Right-to-Work History and Controversy

Currently, no federal right-to-work law exists. A bill establishing one, the National Right-to-Work Act, was introduced in the House of Representatives on February 1, 2017, by two Republican congressmen, Steve King of Iowa and Joe Wilson of South Carolina, but it hasn't progressed since its introduction. In the Senate, Republican Sen. Rand Paul of Kentucky introduced a similar bill on February 14, 2019.

As of September 2019, right-to-work laws exist solely on the state level. The Labor Management Relations Act of 1947, nicknamed the Taft-Hartley Act, allowed states to enact right-to-work laws. Taft-Hartley did not allow local jurisdictions (such as cities and counties) within a state to enact their own right-to-work legislation. Attempts to do so in states like Delaware and Illinois have been struck down. However, in 2016, the Sixth Circuit Court of Appeals upheld the right of municipal governments to enact local right-to-work laws in Kentucky, Michigan, Ohio, and Tennessee.

Despite an increasing number of states passing right-to-work laws in the 21st century, the issue remains controversial. Right-to-work proponents argue that it expands workers' rights—specifically, the right to decide to join a union.

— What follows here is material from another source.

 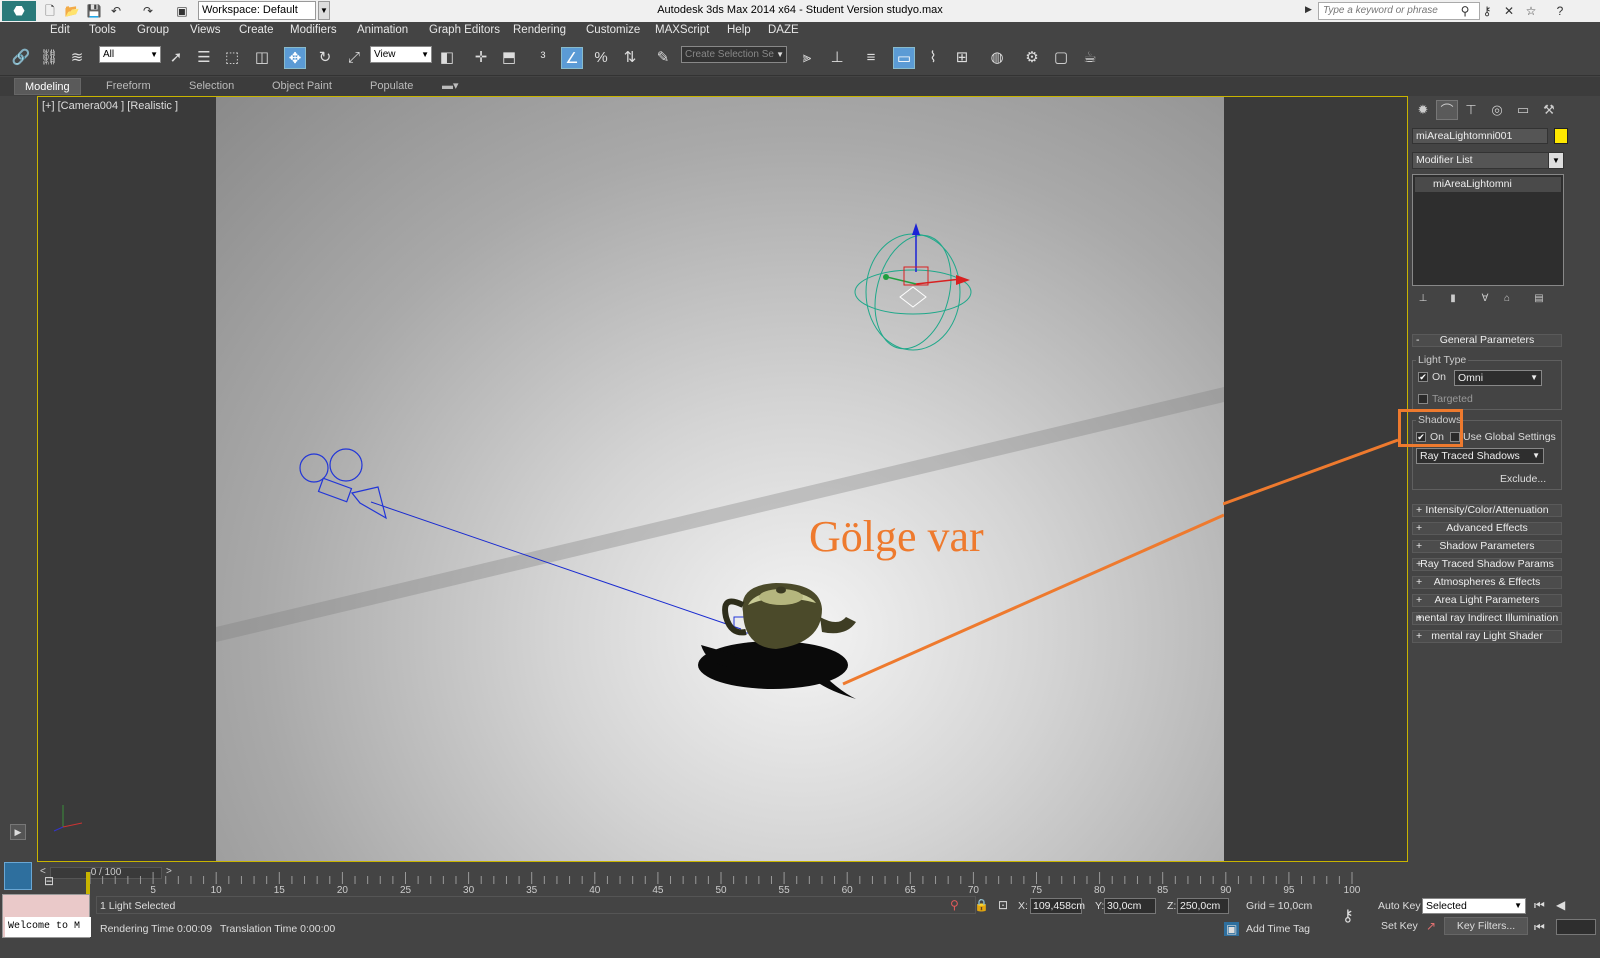 What do you see at coordinates (1455, 437) in the screenshot?
I see `use-global-settings-checkbox` at bounding box center [1455, 437].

Opponents argue that right-to-work encourages freeloading because a worker can enjoy the advantages of union representation without paying dues. Others say right-to-work laws are a roundabout way for lawmakers to undermine unions as a whole, since right-to-work laws essentially deprive unions of revenue, membership numbers, and, ultimately, their bargaining power with management.

Right-to-Work States

As of 2019, 27 states have adopted right-to-work laws. They are: 

  • Alabama
  • Arizona
  • Arkansas
  • Florida
  • Georgia
  • Idaho
  • Indiana
  • Iowa
  • Kansas
  • Kentucky
  • Louisiana
  • Michigan
  • Mississippi
  • Nebraska
  • Nevada
  • North Carolina
  • North Dakota
  • Oklahoma
  • South Carolina
  • South Dakota
  • Tennessee
  • Texas
  • Utah
  • Virginia
  • West Virginia (in February 2019, a judge declared right-to-work unconstitutional, likely sending the case to the state's Supreme Court of Appeals)
  • Wisconsin
  • Wyoming

The U.S. territory of Guam also has right-to-work laws. Other states have similar legislation on their books. For example, New Hampshire's labor laws have a provision that prohibits any person from forcing another to join a union as a condition of employment.

Additional Rulings and Rights 

The U.S. Supreme Court has ruled that collective bargaining agreements may not require workers to join unions. Collective bargaining agreements may only require nonmembers to pay the proven proportion of dues that unions spend to represent them. Nonmembers don't have to pay such costs until they are explained, and they may first challenge them.

Note: The information in this article generally applies to private-sector employees. Different laws and court rulings might apply to workers in government, education, railway, airline, and similar workplaces. To find out more about your state's right-to-work law or a similar provision, or to explore your rights at the federal level, start by contacting your state's labor office.